En el fondo, la lógica es simple: dimensionar bien la batería suele ahorrar más dinero que perseguir la versión más grande por puro miedo a quedarse corto.
Lo que yo comprobaría antes de poner uno en servicio
Si tuviera que arrancar un piloto en una flota española, empezaría por una ruta repetitiva, con retorno claro al depósito y una carga nocturna controlada. Después mediría durante varias semanas el consumo en kWh, el tiempo parado, la ocupación del cargador y el efecto sobre el peso útil, porque ahí es donde aparece la verdad del proyecto.
- Elegir una ruta con margen suficiente frente a la autonomía teórica, no pegada al límite.
- Definir dónde carga el vehículo cada día y qué ocurre si ese punto se cae.
- Entrenar a conductor y taller antes de la puesta en marcha, no después del primer problema.
- Revisar el coste total con energía, mantenimiento, infraestructura y disponibilidad del vehículo.

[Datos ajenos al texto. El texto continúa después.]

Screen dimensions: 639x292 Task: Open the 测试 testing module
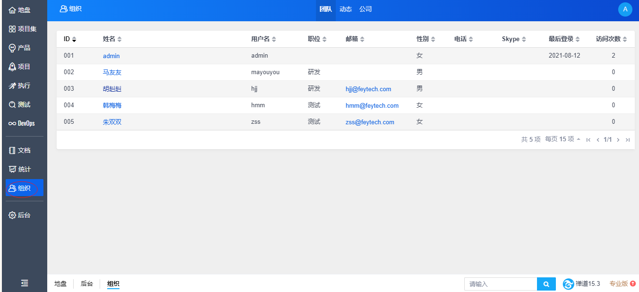pyautogui.click(x=20, y=104)
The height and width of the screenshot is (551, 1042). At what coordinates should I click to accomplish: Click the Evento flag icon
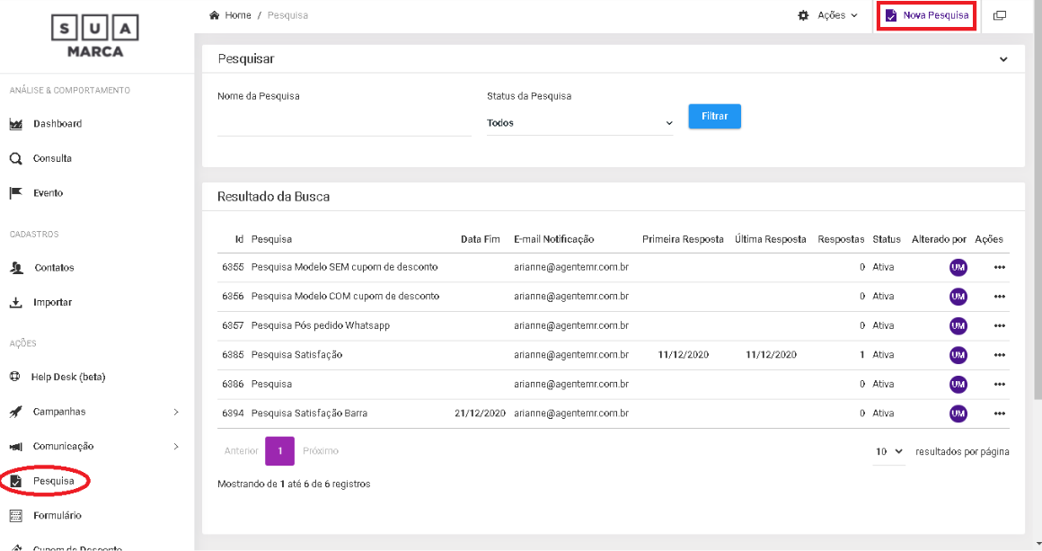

Mi lectura final es clara: la gama eléctrica de Scania tiene sentido cuando la operación está lo bastante ordenada como para sacar partido a la recarga planificada y al trabajo silencioso y limpio en ruta. Si la flota vive de improvisar, todavía conviene esperar o electrificar por fases; si vive de rutas repetibles y base propia, el cambio ya es razonable y, en muchos casos, más inteligente que seguir alargando el diésel.